SZ95 sebocytes (25) were maintained in Sebomed basal medium supplemented with 5 ng/ml human epidermal growth factor, 10% FCS (both from Biochrom, Berlin, Germany), 1% l-glutamine, 1% penicillin/streptomycin, and 1 mM CaCl₂ in a humidified atmosphere containing 5% CO₂ at 37°C. Human melanocytes obtained from Tebu-bio (Portland, OR) were routinely grown in MGM-M2 plus all supplements (Cascade Biologics, Portland, OR). Mouse B16-F1 melanoma cells (26) were cultured in MEM supplemented with 10% heat-inactivated FCS, 2 mM l-glutamine, 1% nonessential amino acids, 1% vitamin solution, 50 IU/ml penicillin, and 50 μg/ml streptomycin (conditions as described for sebocytes).

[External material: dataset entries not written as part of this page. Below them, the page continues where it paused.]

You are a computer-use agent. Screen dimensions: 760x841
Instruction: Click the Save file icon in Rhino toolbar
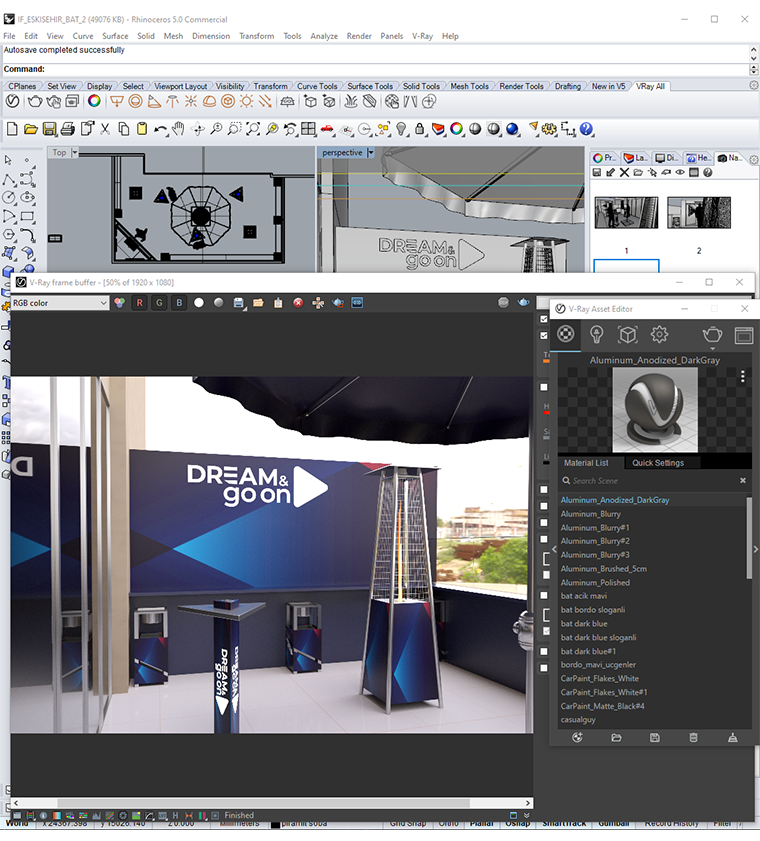tap(50, 129)
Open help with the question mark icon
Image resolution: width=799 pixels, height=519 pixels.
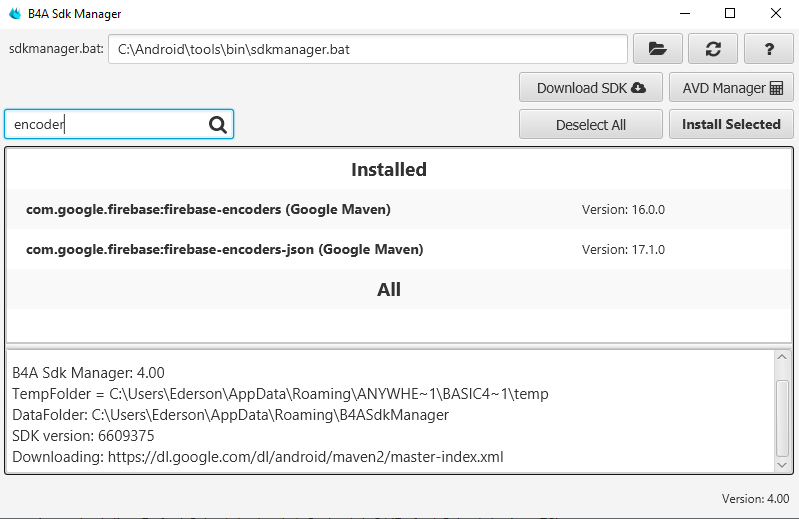[769, 48]
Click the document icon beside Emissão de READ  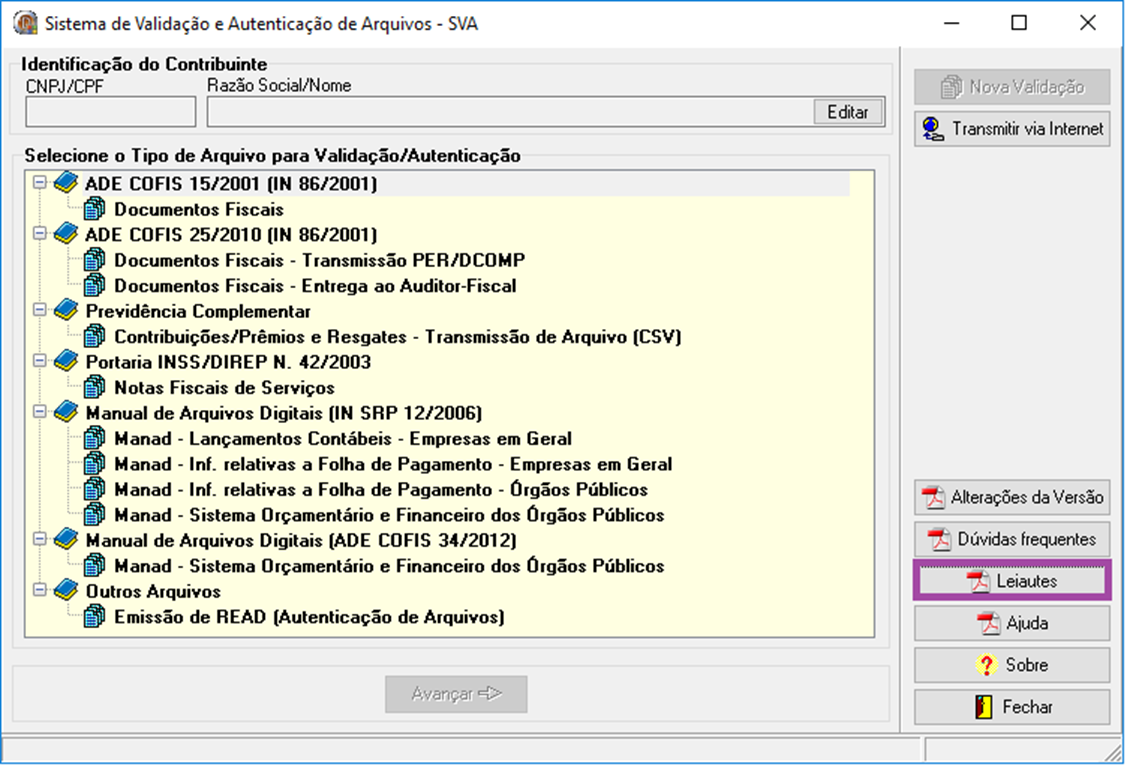point(95,616)
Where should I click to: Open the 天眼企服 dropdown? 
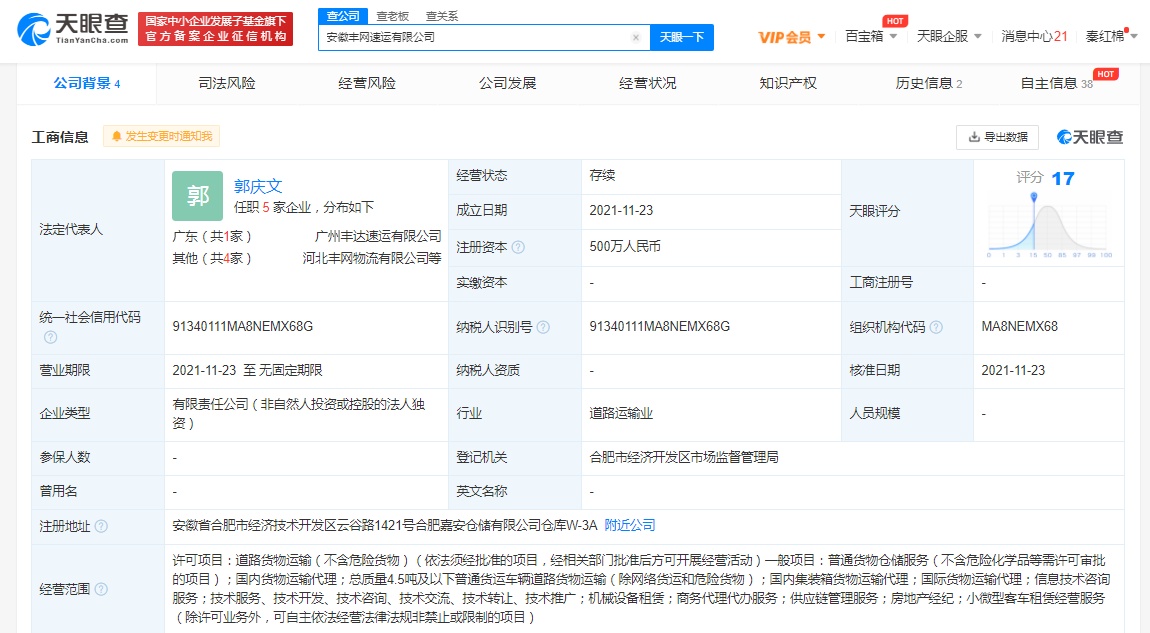pos(948,36)
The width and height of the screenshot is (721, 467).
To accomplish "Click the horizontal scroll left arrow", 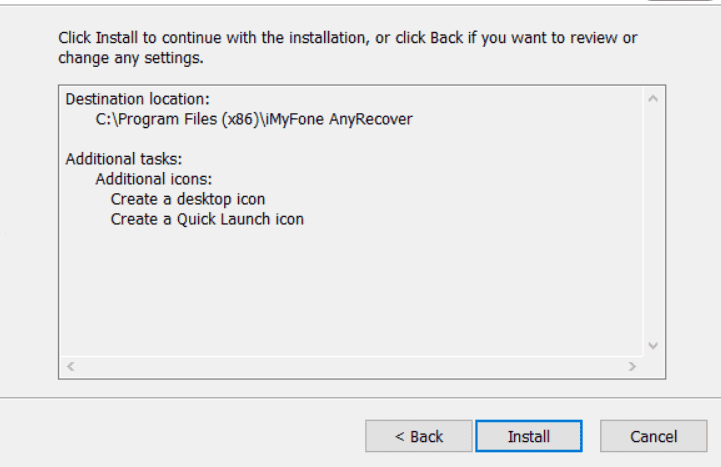I will [x=70, y=366].
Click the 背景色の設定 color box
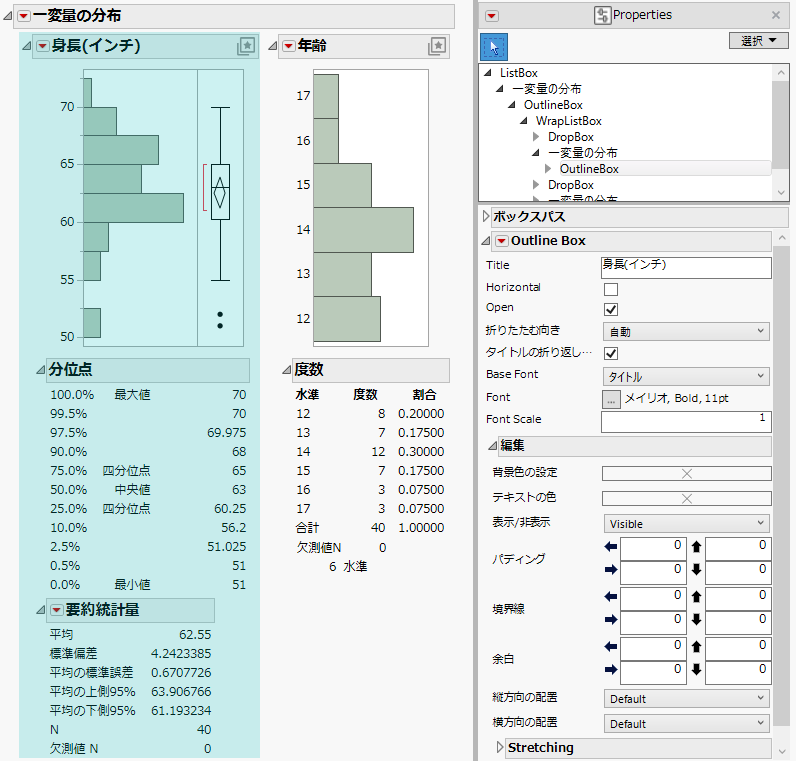This screenshot has width=796, height=761. pyautogui.click(x=686, y=474)
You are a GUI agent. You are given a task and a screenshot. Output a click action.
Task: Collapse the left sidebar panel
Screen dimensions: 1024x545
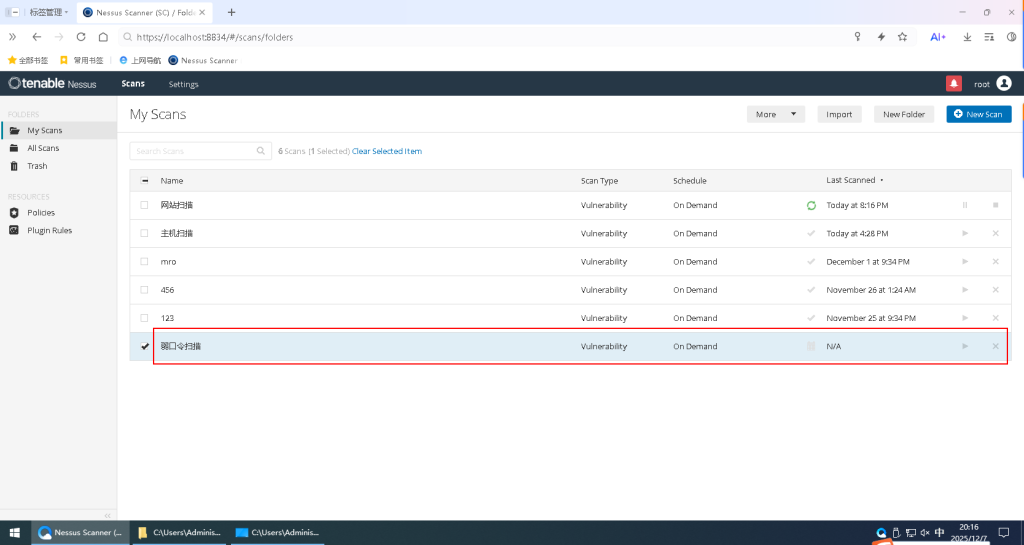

SZ95 sebocytes were seeded into 6-cm Ø tissue culture dishes at a density of 5 × 10⁵ cells per dish. On the next day, cells were switched to Sebomed basal medium containing 0.1% FCS. After 24 h of serum deprivation, cells were treated with IL-1β in the doses indicated (ImmunoTools, Friesoythe, Germany) in combination with various doses of KdPT (Bachem, Weil, Switzerland). In some experiments, cells were preincubated for 16 h with the Mn complex of 7-hydroxy-flavone (Calbiochem-Novabiochem, Schwalbach, Germany) prior to IL-1β treatment. For MC-1R competition experiments, a peptide corresponding to aa 87–132 of human Agouti signaling peptide (Phoenix Pharmaceuticals, Belmont, CA) was coincubated at 10⁻⁶ M simultaneously with KdPT and IL-1β. After treatment, cells were washed with PBS and harvested for real-time RT-PCR analysis. Total RNA was then isolated by the RNeasy kit (Qiagen, Hilden, Germany). Following DNAse I treatment, cDNA was synthesized using oligo-dT primers and RevertAid M-MuLV reverse transcriptase (Fermentas Life Sciences, Hanover, MD), according to the manufacturer’s instructions. Real-time RT-PCR was performed in a total volume of 20 μl with SYBR Green PCR Master Mix (Applied Biosystems, Foster City, CA), and a 200 nM concentration of each primer. The primer sequences for IL-6 were sense: 5′-AGCCACTCACCTCTTCAGAACG-3′; and antisense: 5′-GGTTCAGGTTGTTTTCTGCCAG-3′; and for IL-8 were sense: 5′-CTTGGCAGCCTTCCTGATTTC-3′; and antisense: 5′-TTCTGTGTTGGCGCAGTGTG-3′. Reactions were carried out in duplicates in an ABI Prism 7000 sequence detector supplied with SDS 2.2 software (Applied Biosystems), using the following conditions: an initial activation step (2 min at 50°C), a single denaturation step (15 min at 95°C) followed by 40 cycles of 15 s at 95°C and 60 s at 60°C, and a final cycle of 15 s at 95°C, 30 s at 60°C, and 15 s at 95°C. Levels of gene expression in each sample were quantified applying the 2^-ΔΔCT method with glyceraldehyde-3-phosphate dehydrogenase as an endogenous control. Glyceraldehyde-3-phosphate dehydrogenase primers were identical with those reported before (27). For the detection of IL-1RI mRNA, cDNA from SZ95 sebocytes was amplified by established primers (28), using a single denaturation step of 5 min at 94°C followed by 35 cycles of 1 min at 94°C, 1 min of 60°C, 1 min of 72°C, and a final cycle of 5 min at 72°C, yielding a 340-bp product.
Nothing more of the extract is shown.